From the material below, retype exactly the lines that begin at the line with "The image size is (1371, 694)." and end after the line with "the 送付完了 step"; pictures stay out of the copy.
### DATA ###
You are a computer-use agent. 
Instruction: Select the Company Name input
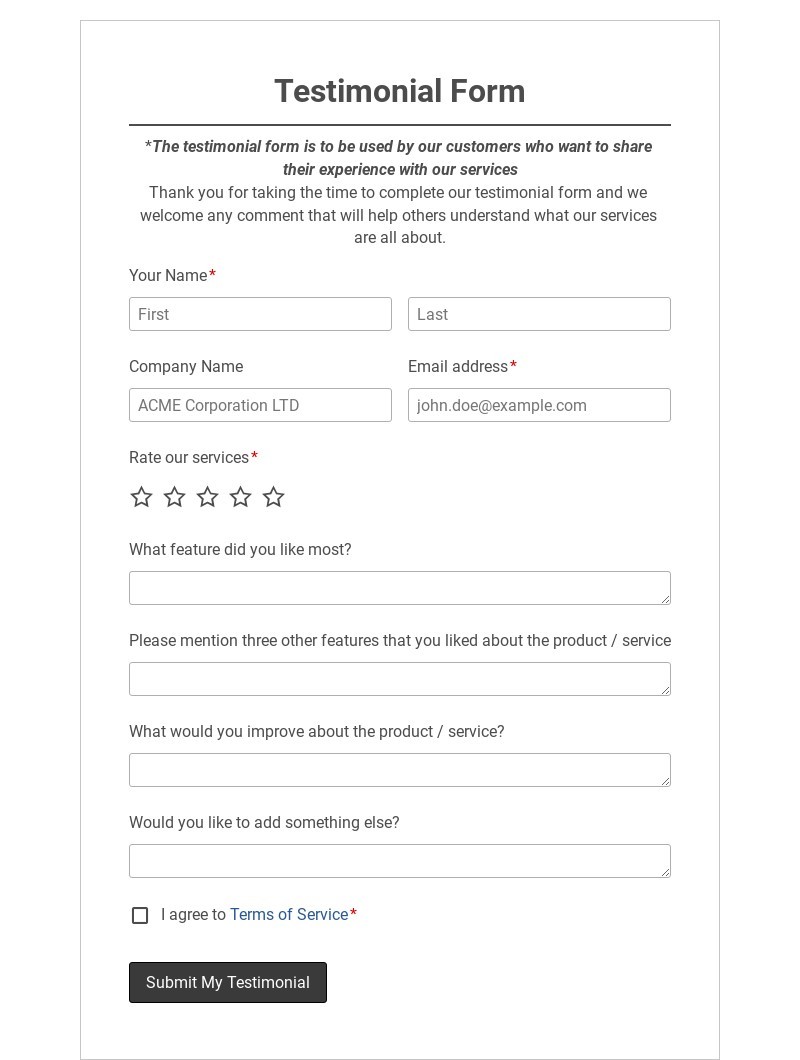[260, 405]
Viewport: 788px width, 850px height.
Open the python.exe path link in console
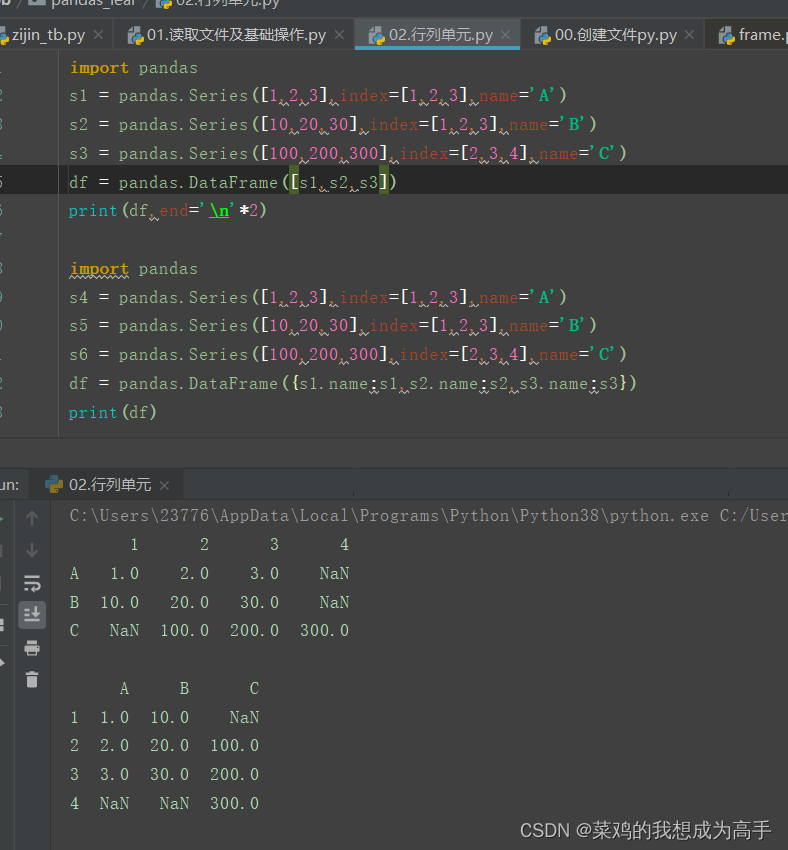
###
### DATA ###
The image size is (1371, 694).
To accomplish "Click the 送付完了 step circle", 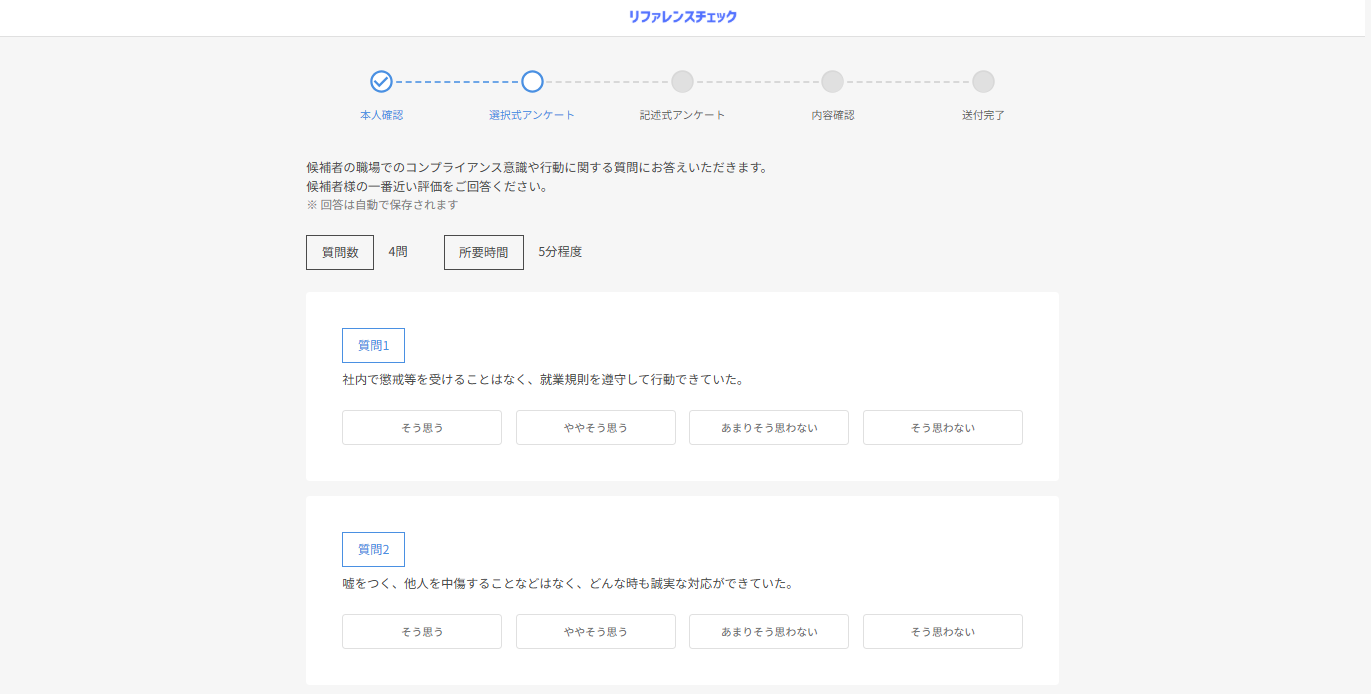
###
#### SOLUTION TO THIS EXERCISE
The image size is (1371, 694).
To accomplish "Click the 送付完了 step circle", 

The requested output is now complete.